Bench warrants are a gateway to intrusive interactions including providing a basis for search warrants when related arrests and searches provide the fodder. Whether it’s through decriminalizing traffic tickets or an outright ban on the traffic bench warrant process, people need to call on their local government to stop the traffic warrants. Not only will fewer people be at risk of arrest but law enforcement, while losing a powerful tool, will encounter more comfort as people feel free to interact with them in more positive ways. If just one victim of a crime (with a traffic warrant) reaches out to report a crime without fear of the tables being turned, if just one guy on a bike without a safety light stops for the police who then simply give the guy a ticket for a missing light (instead of running him for warrant), the world will be that much more fair and the balance our founding figures envisioned can be accomplished.
In closing, the erosion of the Fourth Amendment has reached a critical moment. Instead of watching the news of another warrant gone wrong and being subject to the excuses that inevitably follow, let us take a step toward breaking the shackles of injustice by dismantling the most abused tool in forging those very shackles. Let us take sight of the warrant and the poison tree that grows as it becomes more and more rooted in our system.
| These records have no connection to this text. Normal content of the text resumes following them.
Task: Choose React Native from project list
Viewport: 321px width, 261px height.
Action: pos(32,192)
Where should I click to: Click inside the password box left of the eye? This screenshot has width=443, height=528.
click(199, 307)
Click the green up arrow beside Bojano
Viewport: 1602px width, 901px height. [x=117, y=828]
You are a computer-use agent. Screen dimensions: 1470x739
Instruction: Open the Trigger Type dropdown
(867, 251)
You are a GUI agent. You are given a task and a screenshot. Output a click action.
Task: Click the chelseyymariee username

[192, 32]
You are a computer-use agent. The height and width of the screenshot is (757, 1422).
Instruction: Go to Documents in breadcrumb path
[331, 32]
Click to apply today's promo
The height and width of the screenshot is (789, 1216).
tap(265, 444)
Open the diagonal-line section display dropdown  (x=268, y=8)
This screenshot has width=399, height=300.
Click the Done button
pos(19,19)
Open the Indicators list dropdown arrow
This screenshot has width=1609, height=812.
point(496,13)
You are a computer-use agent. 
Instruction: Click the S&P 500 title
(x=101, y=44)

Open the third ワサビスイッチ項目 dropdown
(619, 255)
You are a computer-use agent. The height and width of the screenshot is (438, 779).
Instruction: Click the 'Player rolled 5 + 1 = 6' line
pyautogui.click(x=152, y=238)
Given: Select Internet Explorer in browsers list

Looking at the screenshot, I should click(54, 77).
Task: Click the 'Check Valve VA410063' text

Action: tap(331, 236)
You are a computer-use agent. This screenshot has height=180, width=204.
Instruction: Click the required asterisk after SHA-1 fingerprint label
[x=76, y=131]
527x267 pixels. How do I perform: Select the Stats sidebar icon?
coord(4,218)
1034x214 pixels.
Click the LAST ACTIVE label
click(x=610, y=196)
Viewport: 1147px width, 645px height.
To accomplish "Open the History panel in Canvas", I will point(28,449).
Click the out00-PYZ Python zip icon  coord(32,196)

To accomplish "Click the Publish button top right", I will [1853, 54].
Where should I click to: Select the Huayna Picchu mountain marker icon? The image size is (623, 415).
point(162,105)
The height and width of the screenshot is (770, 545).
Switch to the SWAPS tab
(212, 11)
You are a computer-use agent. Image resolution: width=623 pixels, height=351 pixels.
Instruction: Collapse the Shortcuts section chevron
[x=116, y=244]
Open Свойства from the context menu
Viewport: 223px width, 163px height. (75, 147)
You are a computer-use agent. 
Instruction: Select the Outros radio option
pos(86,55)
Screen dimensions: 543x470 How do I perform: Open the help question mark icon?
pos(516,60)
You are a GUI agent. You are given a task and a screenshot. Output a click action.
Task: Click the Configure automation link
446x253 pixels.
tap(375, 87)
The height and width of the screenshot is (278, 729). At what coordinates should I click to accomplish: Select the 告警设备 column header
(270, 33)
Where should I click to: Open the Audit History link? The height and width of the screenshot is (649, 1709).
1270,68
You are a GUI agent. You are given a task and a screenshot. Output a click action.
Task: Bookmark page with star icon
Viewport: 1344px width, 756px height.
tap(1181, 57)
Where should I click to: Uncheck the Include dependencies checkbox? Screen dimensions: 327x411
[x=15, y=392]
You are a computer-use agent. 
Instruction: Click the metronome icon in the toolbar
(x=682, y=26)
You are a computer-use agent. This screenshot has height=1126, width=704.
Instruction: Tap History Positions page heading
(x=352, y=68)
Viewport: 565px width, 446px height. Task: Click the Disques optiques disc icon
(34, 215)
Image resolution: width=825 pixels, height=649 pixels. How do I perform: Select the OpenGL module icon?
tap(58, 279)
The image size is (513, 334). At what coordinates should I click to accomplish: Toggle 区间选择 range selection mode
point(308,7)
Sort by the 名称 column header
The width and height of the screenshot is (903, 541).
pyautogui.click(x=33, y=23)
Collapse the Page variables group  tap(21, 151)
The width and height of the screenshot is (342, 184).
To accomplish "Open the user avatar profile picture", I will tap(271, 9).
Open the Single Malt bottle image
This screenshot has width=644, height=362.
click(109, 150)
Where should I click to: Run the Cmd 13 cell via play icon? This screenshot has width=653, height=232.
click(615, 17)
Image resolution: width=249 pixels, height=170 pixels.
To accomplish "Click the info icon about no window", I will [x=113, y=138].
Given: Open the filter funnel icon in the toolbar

Dayvid Figler is a criminal defense attorney based in Las Vegas. He previously served as an associate attorney representing indigent defendants charged with murder for the Clark County Special Public Defender’s office. During his legal tenure, he served a brief appointment as a Las Vegas Municipal Court judge. Figler has been cited as a noted legal expert in many places including the New York Times, National Public Radio, Newsweek, USA Today, Court TV and the Los Angeles Times. His award-winning radio essays have appeared on KNPR as well as on NPR’s All Things Considered program.